- Directed by: Richard Mozer
- Written by: Heather Conkie
- Story by: David Devine
- Produced by: David Devine Richard Mozer
- Starring: Geordie Johnson Drew Jurecka Peter Keleghan Ida Carnevali Fab Filippo
- Cinematography: David Perrault
- Edited by: Michael Pacek
- Production company: Devine Entertainment
- Distributed by: HBO Original Films
- Release date: 1996;
- Running time: 49 minutes
- Country: Canada
- Language: English

= Liszt's Rhapsody =

Liszt's Rhapsody is a 1996 HBO Original Film produced and directed by Richard Mozer, with co-production by David Devine.

==Premise==
Franz Liszt, already an acclaimed musician, meets the young Josy, who becomes his student and challenges his master's views.

==Cast==

- Geordie Johnson as Franz Liszt
- Drew Jurecka as Josy
- Peter Keleghan as Count Teleky
- Ida Carnevali as Fanny
- Fab Filippo as Janka
- Dylan Gray as Rom

==Production==

The film was shot in the small mountain town of Labin, in Istria, Croatia.

The film was released on DVD and has been broadcast in various countries outside the United States. The film and its corresponding Teacher's Guide has been used in elementary and middle schools by music teachers.

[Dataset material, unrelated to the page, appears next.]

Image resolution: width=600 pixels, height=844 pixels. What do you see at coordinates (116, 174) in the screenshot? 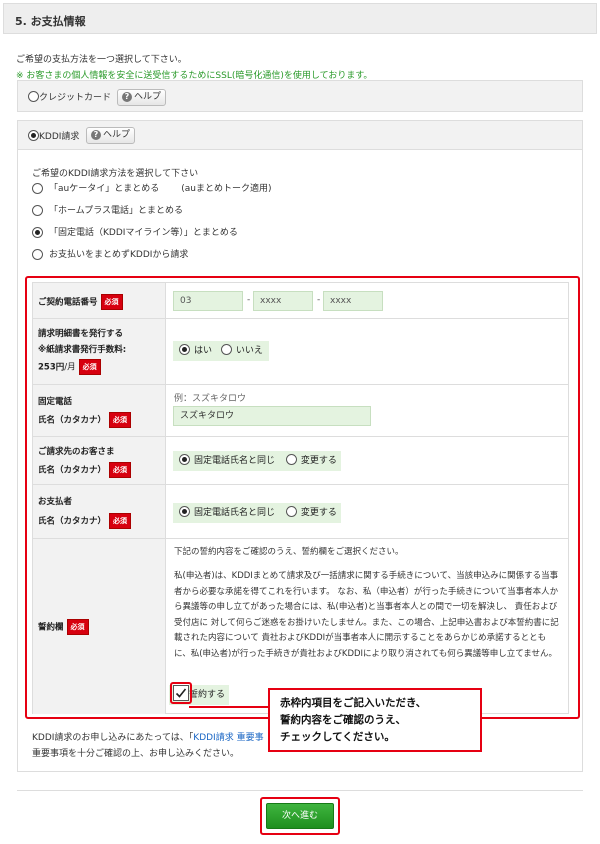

Liszt's Rhapsody was one of seven films made for HBO for the 7- to 14-year-old set, introducing them to classical music and composers.

===Soundtrack===

The CD and soundtrack, produced by Richard Mozer for Sony MUSIC of New York, was composed by Franz Liszt, and was recorded at the Slovak Philharmonic, with an 88-person symphony orchestra conducted by Ondrej Lenárd.

Tracks include:

1. Hungarian Rhapsody No. 9 ("Carnival in Pest") 12:11
2. Mephisto Waltz 11:32
3. Liebestraum (Dream of Love) 4:27
4. Orpheus, symphonic poem 10:38
5. Les préludes, symphonic poem 15:28
6. Hungarian Rhapsody No. 2 9:52

== Reception ==
Charles P. Mitchell found it was "misrepresent[ing] the man and the composer" and that Geordie Johnson could have made an acceptable portrayal if the script hadn't been so poor. However, John C . Tibbetts judged it was the best of the series and a "charming fable in multiculturalism base on a true but little-known incident in Liszt's life".